• 作業内容:
- 1) 勘定科目の公私を扱った抜粋をもとに、次の各問いに答えてください。
(a) 前回はどの内容を解説したとされていますか。
(b) 事業主借とは何を指しますか。
(c) 個人事業主の場合、何が生活費となりますか。
- 2) 勘定科目の公私を扱った抜粋のうち、「一般的な「勘定科目」のなかで」で始まる文から、かぎ括弧で囲まれた語をすべて抜き出してください。

前回は、「現金出納帳」の記入例と勘定項目を解説しました。今回は、お金の「公私」を明確にするための勘定科目の記載ルールについて見ていきます。

「事業主の私」と「個人の私」の借入を区別する

一般的な「勘定科目」のなかで、お金の公私の区別をつけるために覚えていただきたいのが、「事業主借」「事業主貸」です。

 

事業主借とは、言葉通り、事業主個人からの借入のこと。つまり、事業主の「私」が、個人の「私」からお金を借りたことを意味します。事業主貸は、その逆で、事業主個人への貸出になります。事業主の「私」が、個人の「私」に生活費を「貸した」際に使う勘定科目です。「?」となった方もいらっしゃるかもしれませんが、個人事業主の場合は、給与制ではなく、基本的に売上から経費を引いた残り、利益が生活費となります。

 

つまり、場面によって、事業用資金が個人のモノとなったり、逆に個人の資金が事業用資金となったりする。

• エントリ一覧:
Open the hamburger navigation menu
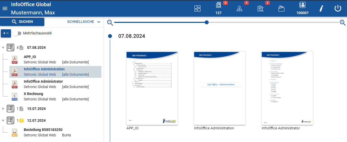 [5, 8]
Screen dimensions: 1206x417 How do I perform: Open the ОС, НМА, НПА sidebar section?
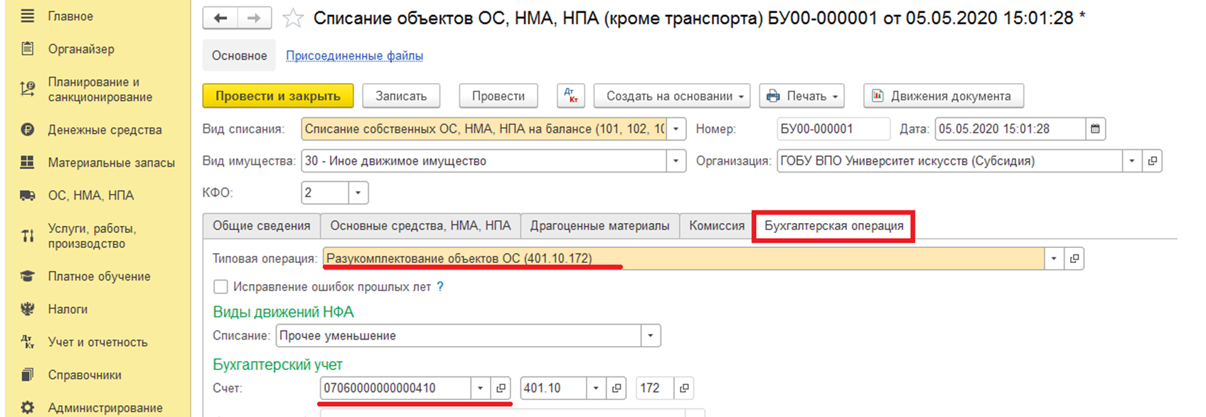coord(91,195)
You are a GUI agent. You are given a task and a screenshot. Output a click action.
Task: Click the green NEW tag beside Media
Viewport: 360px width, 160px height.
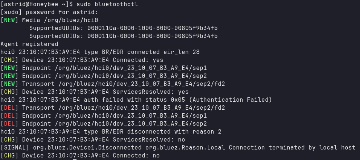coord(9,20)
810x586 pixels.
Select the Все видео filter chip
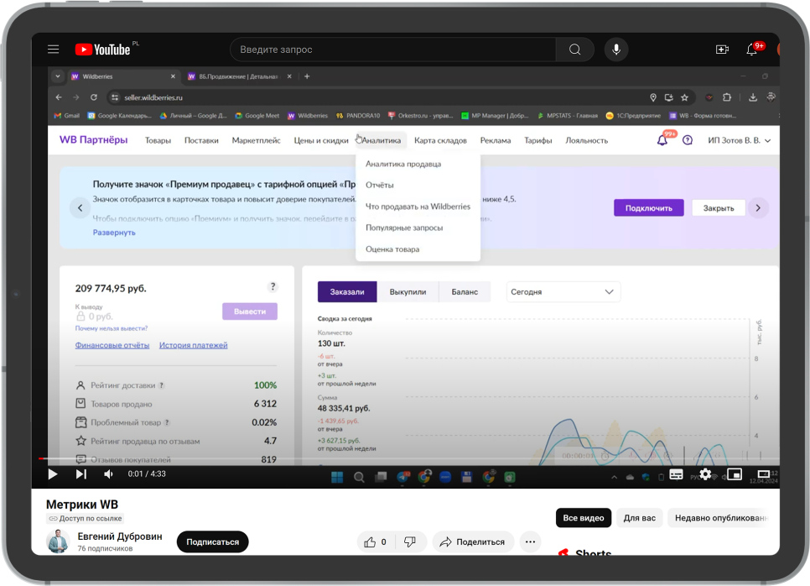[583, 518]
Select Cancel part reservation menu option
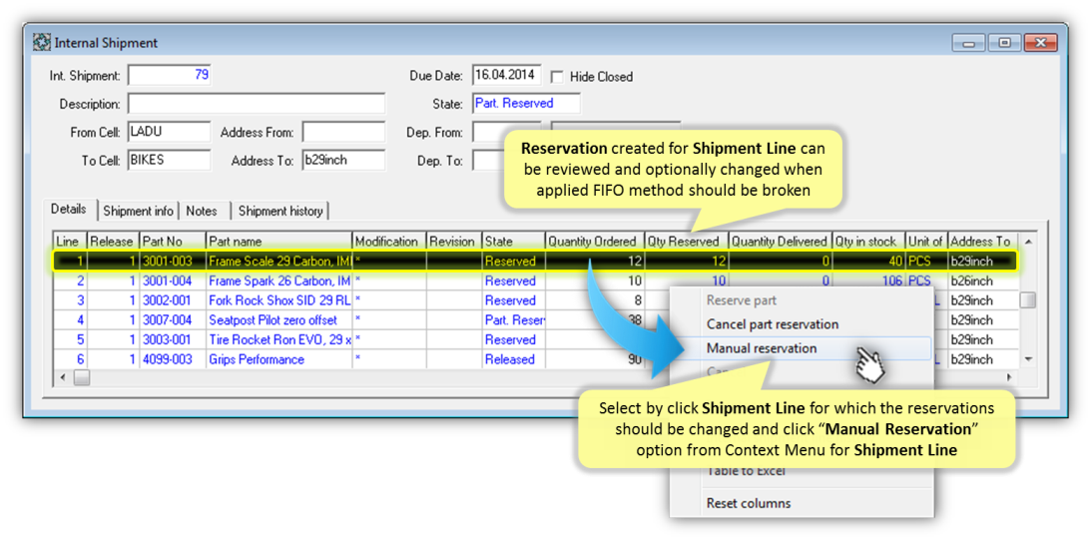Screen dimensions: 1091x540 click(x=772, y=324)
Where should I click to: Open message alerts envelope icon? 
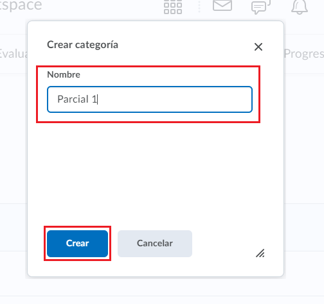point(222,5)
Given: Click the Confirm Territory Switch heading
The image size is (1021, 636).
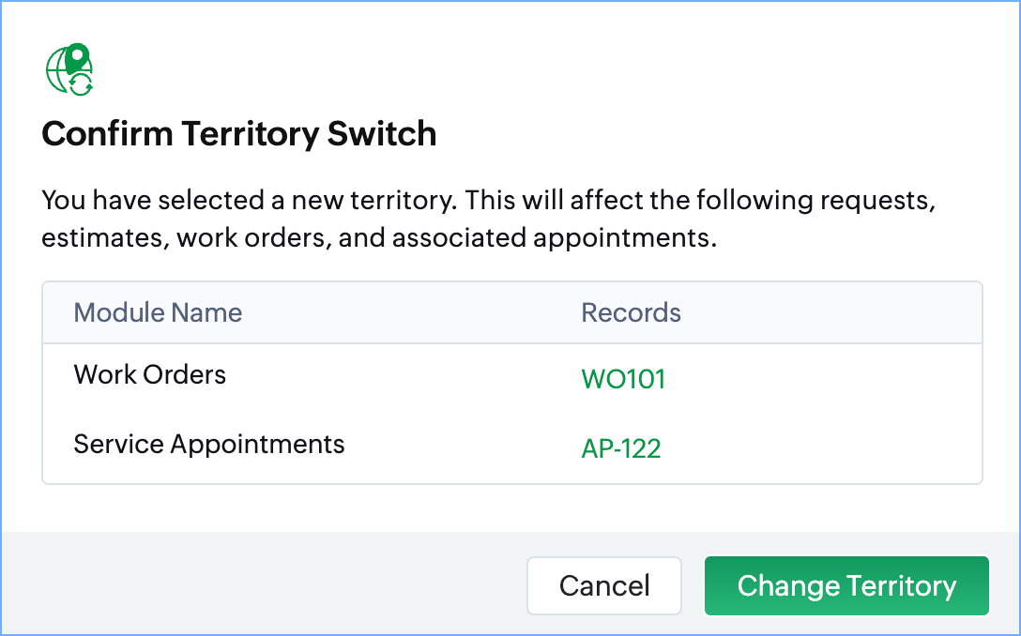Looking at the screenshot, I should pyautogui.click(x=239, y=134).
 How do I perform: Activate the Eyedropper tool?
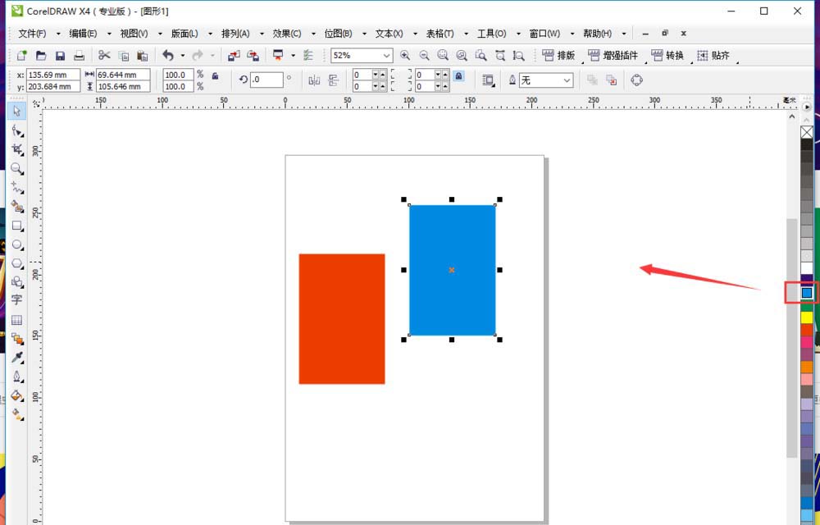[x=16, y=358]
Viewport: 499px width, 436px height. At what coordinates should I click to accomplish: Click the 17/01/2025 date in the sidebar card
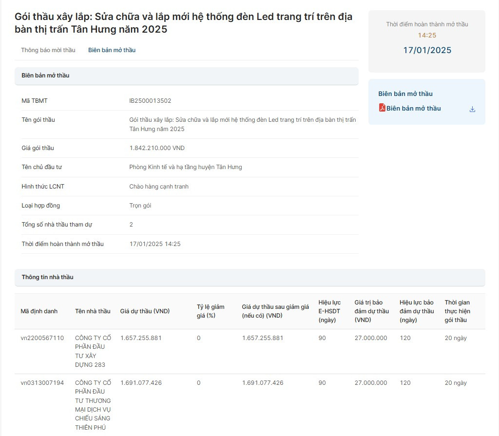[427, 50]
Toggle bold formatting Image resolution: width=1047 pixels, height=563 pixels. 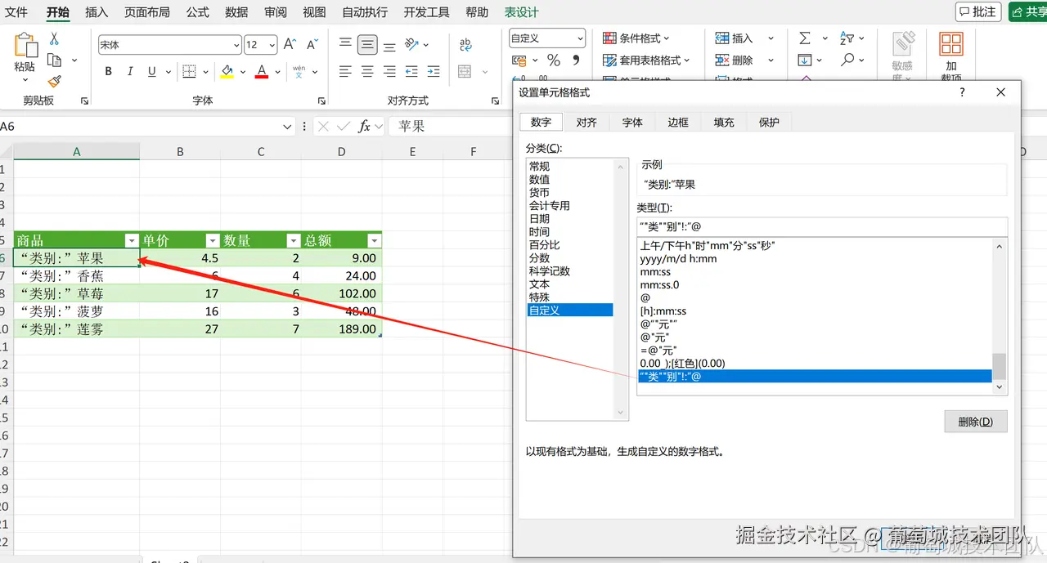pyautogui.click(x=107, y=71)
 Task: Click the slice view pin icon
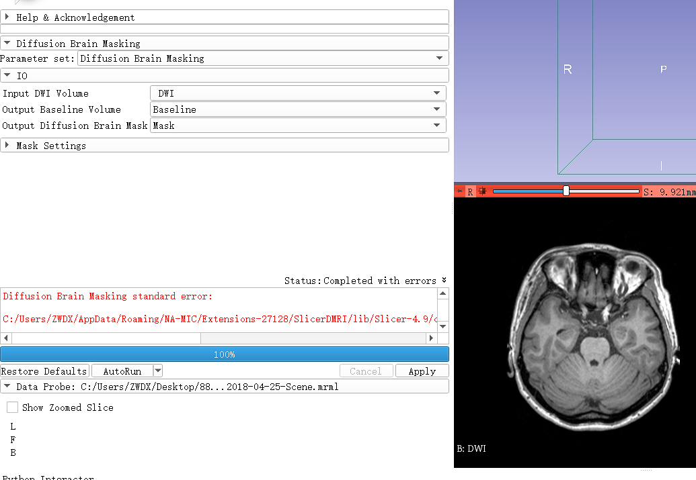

• 解答:
- 1)
(a) 「現金出納帳」の記入例と勘定項目
(b) 事業主個人からの借入
(c) 売上から経費を引いた残り、つまり利益

- 2) 勘定科目、事業主借、事業主貸